As the FT has noted that KPMG managed to pick up two major fines in the space of six days by Wednesday this week, saying:
This week’s failings relate to their audit of Co-op Bank, which nearly collapsed when a £1.5bn capital shortfall was discovered after its takeover of Britannia Building Society. According to the regulator, KPMG’s auditors did not think scrutiny of a deal for a lender needed to extend to its corporate lending portfolio. Last week’s related to their audit of a Lloyd’s of London insurance syndicate. In this case, the regulator found that KPMG’s auditors did not feel it necessary to act on signs of deteriorating claims reserves at an insurer.
They note, with a hint of dismissiveness:
KPMG notes that both cases are historic – they date from 2009
KPMG will pay a £4m fine for its Co-op Bank laxity and have its audits of lenders reviewed by a “quality team” for three years. Who is on this team? KPMG’s own staff. It will pay a £6m fine for its insurance inattentiveness and has taken drastic action.
I should add, in the interests of full disclosure that I worked for what is now KPMG from 1979 to 1983. This does not taint my view, although it does make me think not much has changed. I am quite sure that the firm was good at checking the petty cash back then, and could miss stuff as big as a barn door with ease. And that still seems to be the case.

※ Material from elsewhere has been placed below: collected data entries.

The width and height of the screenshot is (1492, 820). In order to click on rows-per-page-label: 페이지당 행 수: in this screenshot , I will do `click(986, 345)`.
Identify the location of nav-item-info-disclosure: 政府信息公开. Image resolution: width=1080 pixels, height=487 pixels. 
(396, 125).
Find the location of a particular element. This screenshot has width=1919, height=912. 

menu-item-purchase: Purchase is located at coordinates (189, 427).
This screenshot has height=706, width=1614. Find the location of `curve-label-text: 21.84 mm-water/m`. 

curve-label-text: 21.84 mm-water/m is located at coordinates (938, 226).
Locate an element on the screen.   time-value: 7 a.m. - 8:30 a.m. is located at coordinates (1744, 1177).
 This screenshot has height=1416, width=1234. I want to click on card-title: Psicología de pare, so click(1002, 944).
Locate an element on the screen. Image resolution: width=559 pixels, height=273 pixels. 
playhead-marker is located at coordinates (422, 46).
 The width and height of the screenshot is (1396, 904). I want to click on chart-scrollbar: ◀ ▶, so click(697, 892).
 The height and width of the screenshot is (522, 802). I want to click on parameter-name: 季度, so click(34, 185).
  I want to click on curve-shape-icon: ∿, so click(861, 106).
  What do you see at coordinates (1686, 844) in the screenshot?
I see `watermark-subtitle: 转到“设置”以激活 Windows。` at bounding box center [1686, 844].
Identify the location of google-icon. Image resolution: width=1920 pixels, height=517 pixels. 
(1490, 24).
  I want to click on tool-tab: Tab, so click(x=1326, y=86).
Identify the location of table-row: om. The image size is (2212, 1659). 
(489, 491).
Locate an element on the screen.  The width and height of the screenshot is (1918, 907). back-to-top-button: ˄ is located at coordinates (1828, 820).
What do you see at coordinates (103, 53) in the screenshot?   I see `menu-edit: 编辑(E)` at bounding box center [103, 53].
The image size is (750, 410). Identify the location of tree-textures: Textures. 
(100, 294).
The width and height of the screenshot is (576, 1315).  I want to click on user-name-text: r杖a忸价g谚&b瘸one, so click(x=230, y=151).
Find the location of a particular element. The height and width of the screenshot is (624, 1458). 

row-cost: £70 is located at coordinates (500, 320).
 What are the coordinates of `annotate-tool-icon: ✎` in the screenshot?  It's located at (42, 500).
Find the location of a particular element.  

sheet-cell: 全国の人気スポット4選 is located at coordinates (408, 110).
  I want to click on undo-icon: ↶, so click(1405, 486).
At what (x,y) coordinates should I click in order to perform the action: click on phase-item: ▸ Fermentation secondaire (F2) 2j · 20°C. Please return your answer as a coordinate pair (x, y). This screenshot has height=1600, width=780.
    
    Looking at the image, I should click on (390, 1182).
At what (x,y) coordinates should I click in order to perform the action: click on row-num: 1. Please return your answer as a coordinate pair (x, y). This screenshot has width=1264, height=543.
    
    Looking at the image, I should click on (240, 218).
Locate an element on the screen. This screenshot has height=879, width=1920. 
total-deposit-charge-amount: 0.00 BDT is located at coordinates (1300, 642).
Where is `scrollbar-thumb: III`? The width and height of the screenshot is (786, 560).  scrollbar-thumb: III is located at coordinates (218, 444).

What's to be done? The FT talks of legislation to reform the audit profession, and I think that essential. But as I have said elsewhere today, if auditors still audit wholly inappropriate data that is aimed solely at the capital markets - which is all that accounts say there are for now - then the outcome will not change. There has to be an awareness that accounting and auditing have a duty to all in society for real change to happen. And we're a long way from that as yet.